In Our View: State Supreme Court Races

Lack of qualified challengers disappoints, weakens process

The Columbian
Published: September 28, 2018, 6:03am

Incumbents Steve Gonzalez, Sheryl McCloud and Susan Owens are all well-qualified for re-election to the state Supreme Court, and yet the choices before voters are disappointing. Owens and McCloud are running unopposed, after would-be challengers were deemed ineligible and removed from the ballot for the Nov. 6 election. Only Gonzalez has drawn a challenger, but Nathan Choi is a not reasonable option for voters.

The Columbian’s Editorial Board recommends that Owens, McCloud and Gonzalez be retained on the state’s highest court. This is merely a recommendation; while we laud the credentials of the three incumbents, we also lament the lack of worthy challengers. Even supremely qualified candidates should face a robust challenge that requires them to defend their records and be beholden to the public.

Initially, Owens and McCloud faced challengers who have been disbarred from practicing law in Washington. Those candidates argued that their previous status met the constitutional standard that limits the Supreme Court to people who “have been admitted to practice” law, but a Thurston County court ruled that they were ineligible. In 1916, the state Supreme Court determined in a similar case that, “This provision of the constitution, in our opinion, defines a personal status which must continue, and when the status ceases to continue the person is ineligible.”

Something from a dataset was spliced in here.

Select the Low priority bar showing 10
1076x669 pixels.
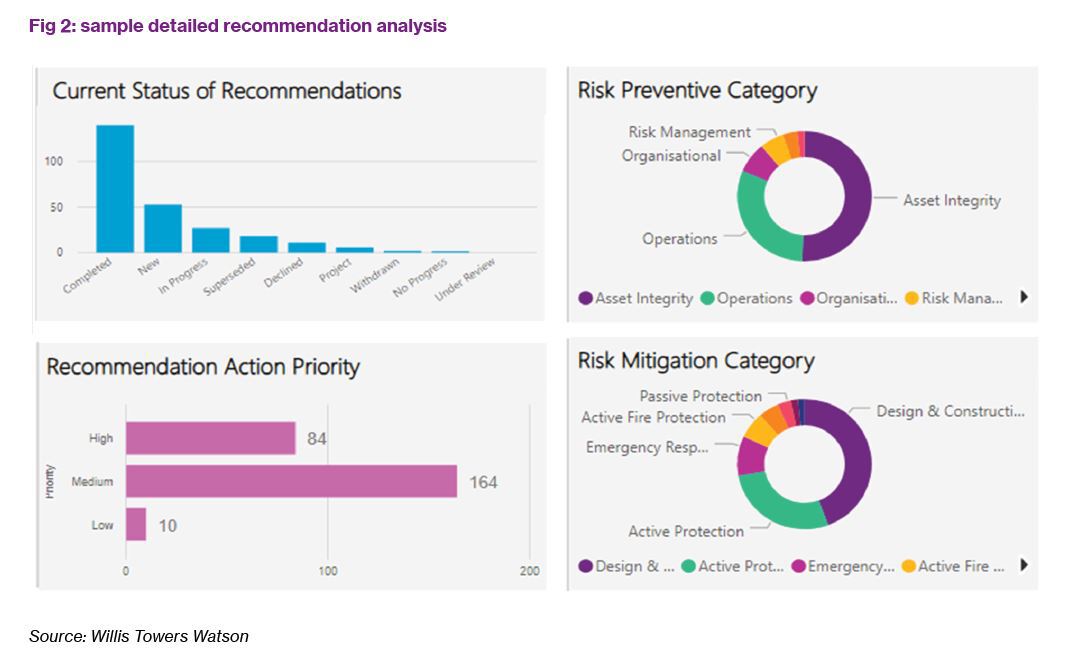tap(136, 524)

Meanwhile, the one remaining challenger for a position on the court also appears to be unqualified. Nathan Choi, a Bellevue attorney, failed to abide by state campaign disclosure rules during a 2017 run for appellate judge, and also was admonished by the King County Bar Association for falsely describing himself as a judge in campaign ads.

Gonzalez, a former federal prosecutor and King County Superior Court judge, represents a clear choice over a challenger who has been unable to follow campaign rules. The Seattle Times notes that Gonzalez “may not be a strong advocate for public records, especially in a pending case in which the Legislature is seeking special treatment to be less transparent than other public agencies,” and that he has received large donations from labor groups. While that certainly does not disqualify him from being an effective jurist, it points out the need for qualified challengers to raise the level of discourse.

McCloud, a former defense attorney, was elected to the court in 2012 and authored the 2017 opinion that a Richland florist violated the state constitution in refusing to arrange flowers for a gay couple’s wedding.

Owens, who was first elected to the Supreme Court in 2000, will turn 75 in the final year of her next six-year term, the age at which justices must retire. She points to the court’s 2012 ruling in McCleary v. Washington as the highlight of her career.

The McCleary decision demonstrates the importance of the Supreme Court. It led to sweeping changes in property-tax law and public education that will impact generations of Washingtonians. It also demonstrates the need for competitive elections for the court; regardless of how voters feel about the McCleary decision, the public is better served when justices must defend their positions.

Washington is one of 15 states that choose Supreme Court justices through nonpartisan elections. While we have no reservations about recommending Gonzalez, McCloud and Owens for re-election, we feel that process is more effective when qualified challengers seek a seat on the bench.